Declining Faith in the Supreme Court
October 28, 2021
In the wake of controversial emergency decisions and an extreme partisan skew, a new Gallup poll shows public approval of the Supreme Court at its lowest in decades.
Just 40% of Americans surveyed reported approving of the Supreme Court. Although the poll has only been running since 2001, this marks a two-decade low mark. More surprisingly, the trend holds across political demographics. Less than half of Republicans approve of the Court, and the numbers are even lower among independents and Democrats.
In isolation, this number represents only a temporary dip: approval in the Court decreased drastically — 18 percentage points — in just one year. However, this recent disapproval is just a fraction of a much longer-term trend of public opinion about the Supreme Court. In the two decades since the poll started, public approval has, on average, gradually declined.
The recent dip is likely the result of a slate of unpopular decisions, positions and emergency orders recently issued by the Court. Chief among these is their decision not to prevent a Texas law enabling citizens to turn in women seeking abortions after six weeks of pregnancy. The order, made without a full merits hearing or representative lawyers, received widespread negative public attention. Given that, according to Gallup, well over half of the U.S. supports Roe v. Wade, the decision came as a blow to the Supreme Court’s legitimacy as an institution.
Similar orders have received criticism in recent years.
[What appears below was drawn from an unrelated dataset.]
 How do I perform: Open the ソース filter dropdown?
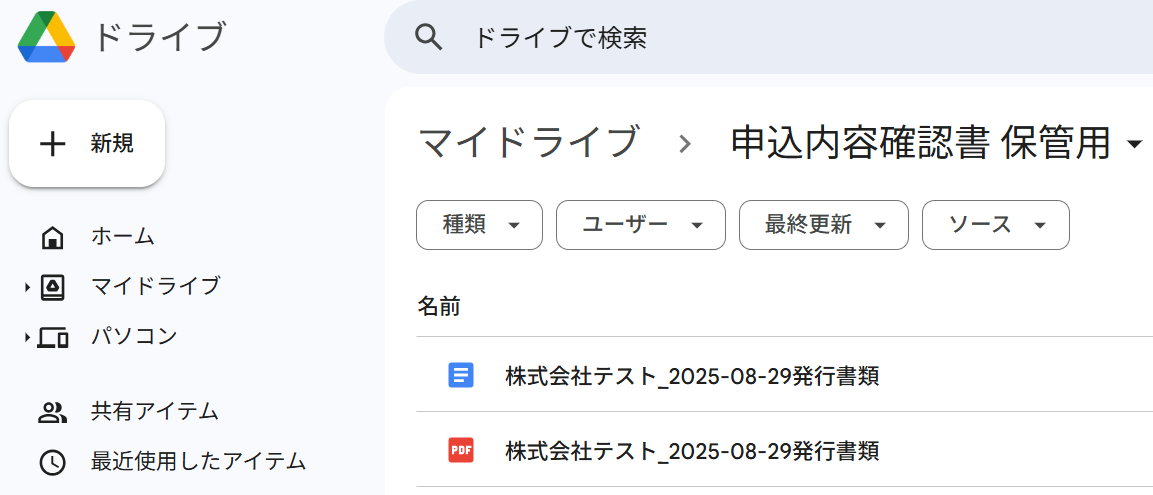coord(996,225)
The Supreme Court has dramatically increased their use of the “shadow docket” — any order or decision made without a full hearing — to decide important Constitutional questions on substantive issues. On topics as diverse as freedom of religion during COVID-19 and the death penalty, the Supreme Court has handed down unsigned decisions to overturn lower courts’ decisions, generally with little explanation of the reasoning. This use of the shadow docket decreases the transparency of the opaque and exclusive Supreme Court, further eroding public trust in the Court’s judgment.
The problems only compound when the Supreme Court tackles partisan issues. The public assumes that the justices of the Court will set aside their political affiliations on the bench. This expectation, only created after the 1930s, has eroded recently as well. Decisions like Bush v. Gore, effectively declaring a Republican president in 2000, started the process. Perceived partisanship has only increased since then, especially with cases concerning politically polarized issues like the Voting Rights Act and immigration. As justices’ opinions on cases continue to reaffirm the political beliefs of either Democrats or Republicans, with little fence-hopping, the Court loses its aura of detached legitimacy.
In California, especially in the extraordinarily liberal Bay Area, the Supreme Court has received its fair share of criticism. Local protests in support of abortion rights directly target the Supreme Court’s handling of the Texas abortion law and a similar Mississippi ban for abortions after 15 weeks. A recent immigration protest that blocked the Golden Gate Bridge, although aimed primarily at Congress, was deeply intertwined with recent Supreme Court decisions on immigration and Dreamers.
The Court’s power comes from its ability to base its decisions on sound judicial philosophy and thus convince lower courts and other branches of government to execute its orders. Losing that confidence is a gradual process, nowhere near a breaking point yet. Still, as the Supreme Court makes public pretenses of their unbiased judicial philosophies while abandoning transparency on one hand and bipartisanship on the other, it is unclear whether the situation will improve. The Supreme Court was created to be detached from the extreme or temporary impulses of public life; as it grows more detached, we have no one but the Constitution to blame.